((

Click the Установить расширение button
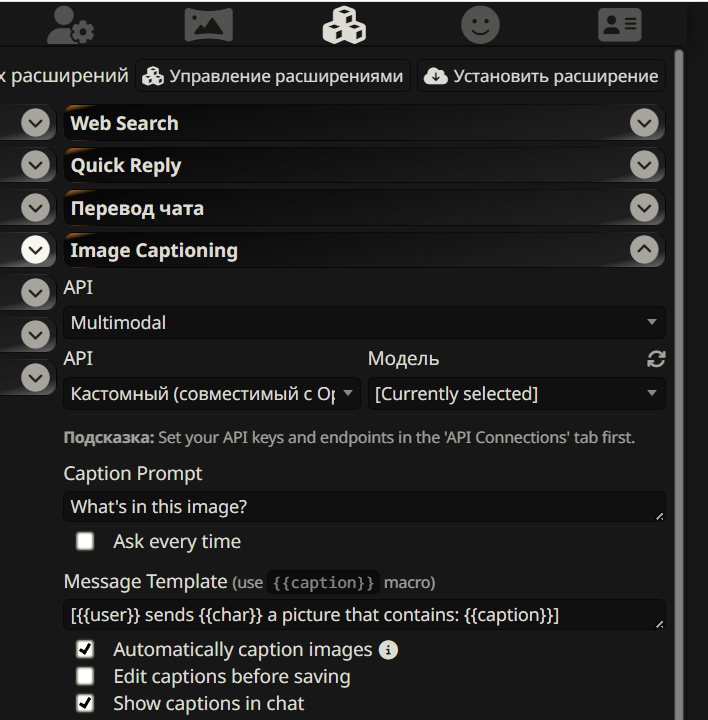This screenshot has height=720, width=708. pos(541,76)
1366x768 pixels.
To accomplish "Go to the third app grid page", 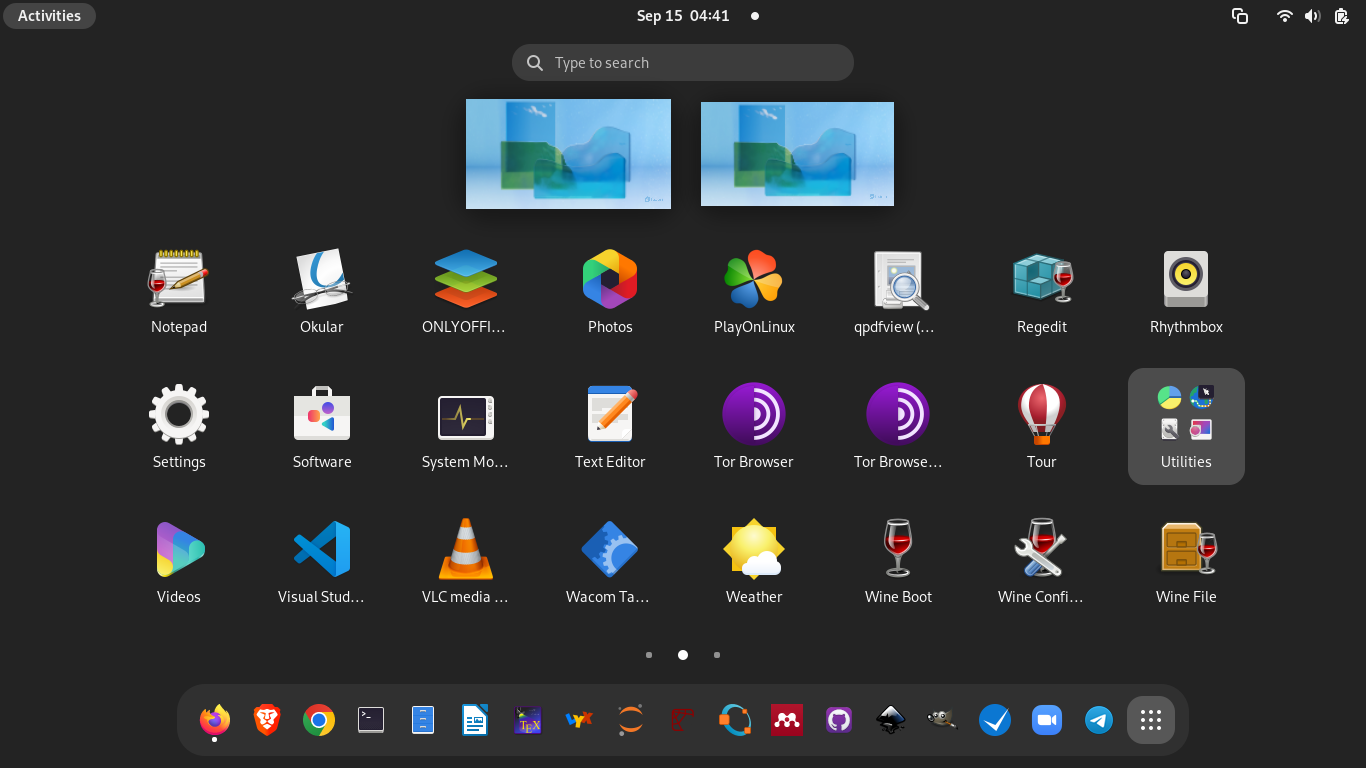I will tap(717, 655).
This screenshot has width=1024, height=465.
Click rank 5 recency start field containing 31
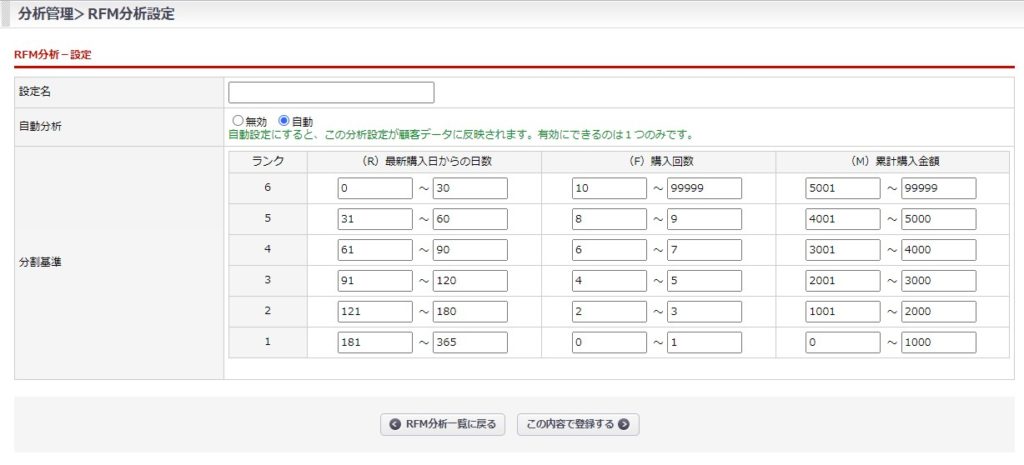pyautogui.click(x=375, y=219)
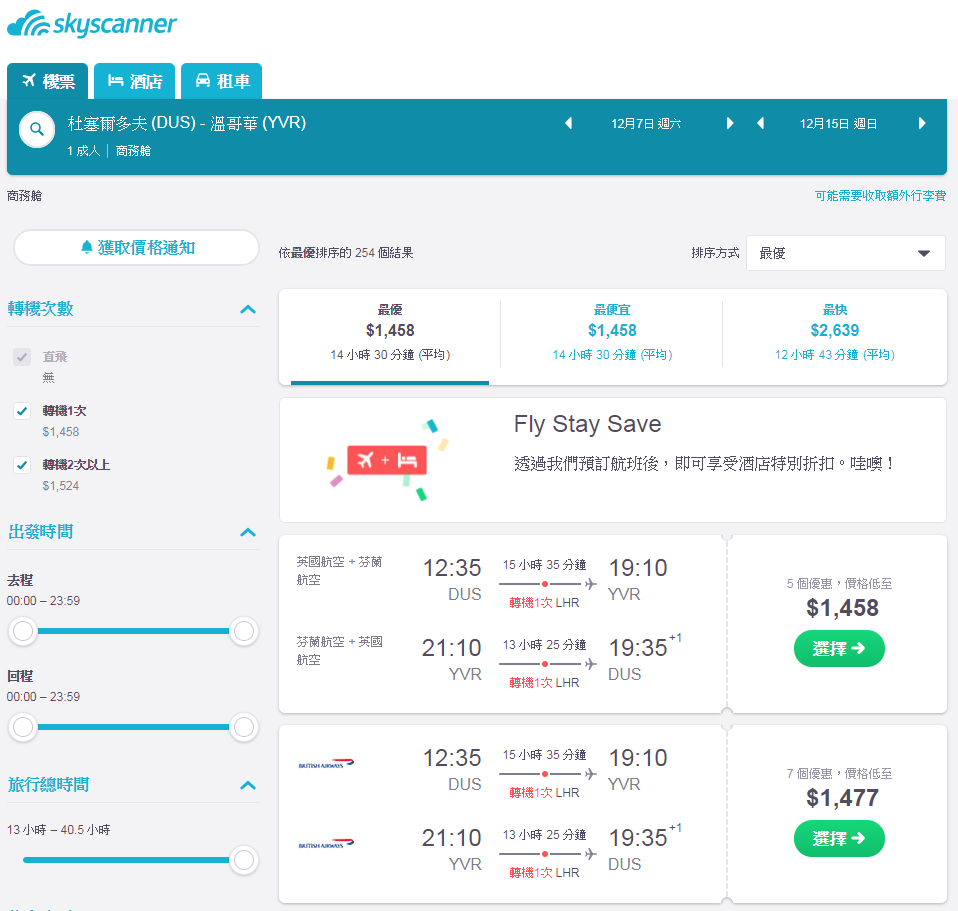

))

§ PROBLEM TO SOLVE:
Where the line holding "This screenshot has width=1024, height=465." appears, start copying, and continue exactly through the last line of the listing, both ends included, skipping the pictures.

§ TASK OUTPUT:
This screenshot has width=1024, height=465.
Click rank 5 recency start field containing 31
pyautogui.click(x=375, y=219)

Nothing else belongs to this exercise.